Axl在肝癌中活化的机制及其作为治疗靶点应用性的研究

RTKs has been found to be a crucial molecule contributing to tumor invasiveness.The mechanisms of metastasis and recurrence of HCC are still unclear. Axl receptor are a member of TAM RTKs subfamily. Mammals have three receptors: Tyro, Axl and Mer.These receptors are activated in most contexts by Gas6 and PS ligands, Gas6 is also a protein containing four epidermal growth factor-like repeats which is likely hydroxylated by aspartyl (asparagynal)-β-hydroxylase(ASPH). Axl signaling is initiated when two Gas6 ligands interacts with two Axl transmembrane receptors expressed on an cell. This interaction triggers the tyrosine phosphorylation of the a tyrosine kinase domain at C terminus of Axl, allowing transduction of a serial of signals. Within the endochylema, , as well as to mastermind and other transcriptional regulatory proteins to form a complex, resulting in phosphorylation and coactivation of Axl downstream target proteins and thereby regulating various cellular processes, including proliferation,migration and antiapoptosis. We hypothesized that the receptor Axl may precipitate the invasion and metastasis of cacer cells of hepatocellular carcinoma cells.In order to identify this presumption, firstly,this study will investigate the over-expression and prognosis prediction of Axl in the membrane of HCC by tissue microarray (TMA) of paired HCC.Secondly,to confirm the pathway of Gas6 and ASPH involves in the Axl activation in HCC,we further assess the possible correlation of Gas6 coexpression with Axl ,the different invasiveness of HCC cell line with Gas6,Axl a high-/low-expression level,and the diverse metastasis stations of transplantation tumors in nude mice by Axl transfectants and the study of RNA interference .At the same time, to determine the upstream pathway of Axl in HCC and the the possible role of ASPH in Gas6/Axl binding,we will evaluate the variations of Gas6/Axl binding by up-/down-regulation of ASPH and antibody of Gas6.In the end,we then may find that the signal network of HCC metastasis and invasion mediated by Axl and the new therapeutic target in the cell membrane.

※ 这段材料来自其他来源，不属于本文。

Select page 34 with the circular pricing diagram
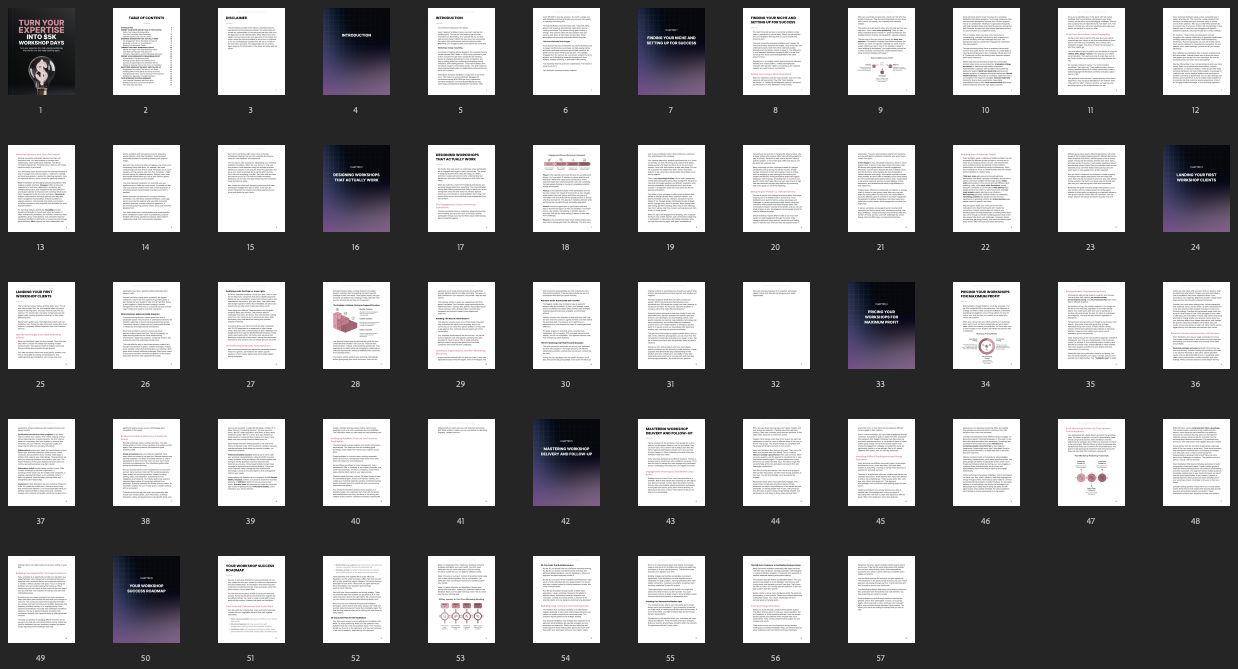Image resolution: width=1238 pixels, height=669 pixels. click(x=986, y=326)
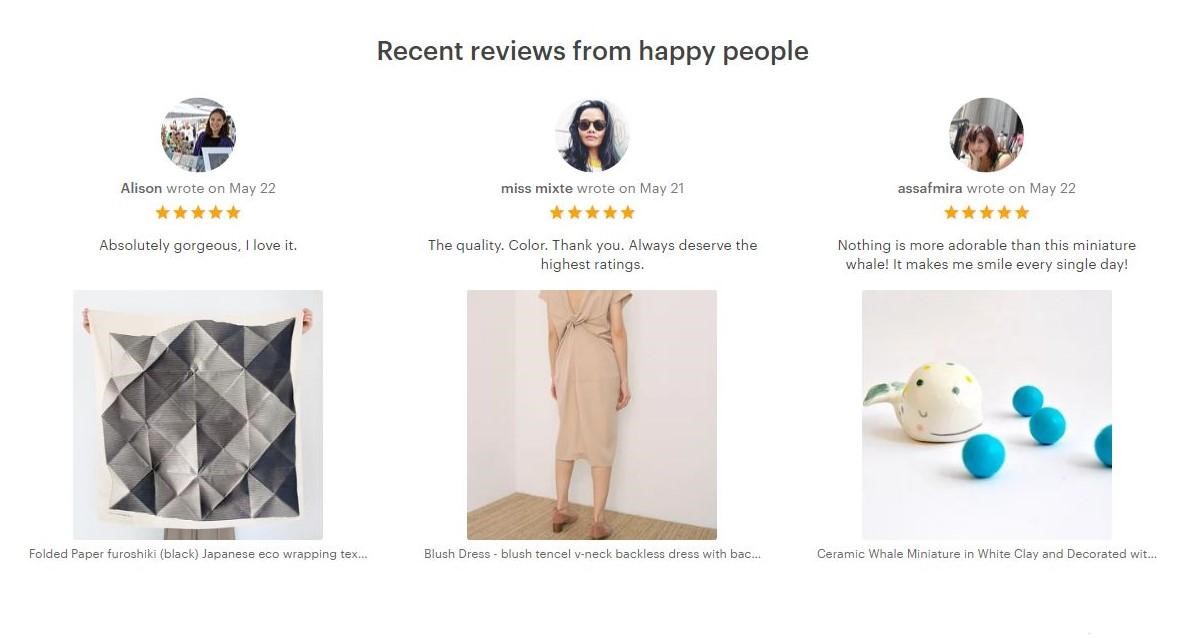Click the star rating under miss mixte
The height and width of the screenshot is (638, 1183).
[x=592, y=213]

受体酪氨酸激酶家族成员与肿瘤侵袭转移具有明确相关性，肝癌的转移复发机制尚不清楚。我们推测，受体酪氨酸激酶Axl被其配体Gas6激活，而Gas6需接受ASPH的羟化修饰，然后Axl信号途径活化并参与促进肝癌细胞的侵袭转移。为证实此推测，本研究将首先证实肝癌细胞的ASPH、Axl与Gas6过表达状态，及与此平行的肝癌侵袭转移性增强及更差预后。其次，上调表达Axl及Gas6，观察Axl信号途径激活前后肝癌细胞Axl、Gas6和下游信号蛋白变化。第三，分别上调和下调ASPH，观察ASPH上调和ASPH表达抑制前后，Gas6表达及其与Axl结合能力、Axl下游信号蛋白活性、肝癌细胞侵袭转移能力的变化，同时进行相应裸鼠体内实验及信号蛋白检测。第四，上调ASPH并产生针对Gas6受ASPH修饰的羟化区抗体，进行肿瘤侵袭性体内外抑制试验。最终通过比较分析，初步揭示Axl信号通路介导肝癌细胞侵袭转移的机制。

本项目以分析Axl促进肝癌发展的分子机制为主要研究目标，力图为全面认识 Axl促进癌细胞转移这一重要问题提供重要线索。在具体课题研究内容上，包括了肝癌细胞增殖、迁移等的重要环节，包括Axl在肝癌表达的特征和规律，肝癌受Axl调节的分子机制，受Axl影响的分子调控机理、重要信号分子的致癌机制等。我们以实时定量RT-PCR、Western blot和免疫组化的方法，从mRNA和蛋白水平证实了Axl在肝癌组织和肝癌细胞系中的表达比正常肝组织和正常肝细胞系中的表达高，与已有的报道一致。Axl的高表达与肝癌的侵袭表型相关，即与血清AFP升高、肿瘤多发, 包膜不完整, 微血管侵犯, 较晚的BCLC或者 TNM分期相关，同时通过结合无瘤生存率的分析，发现Axl高表达和肝癌根治性切除术后无瘤生存率差相关，提示Axl高表达可能与肝癌转移复发相关。而通过实验证实， Axl敲减引起的肝癌细胞迁移能力下降； 腺病毒表达法Axl表达上调，引起肝癌细胞MAPK、PI3K表达增加。因此，Axl可能参与肝癌的MAPK/PI3K信号作用途径，来影响肝癌细胞侵袭、迁移、转移，在转移形成过程中起到了重要的作用。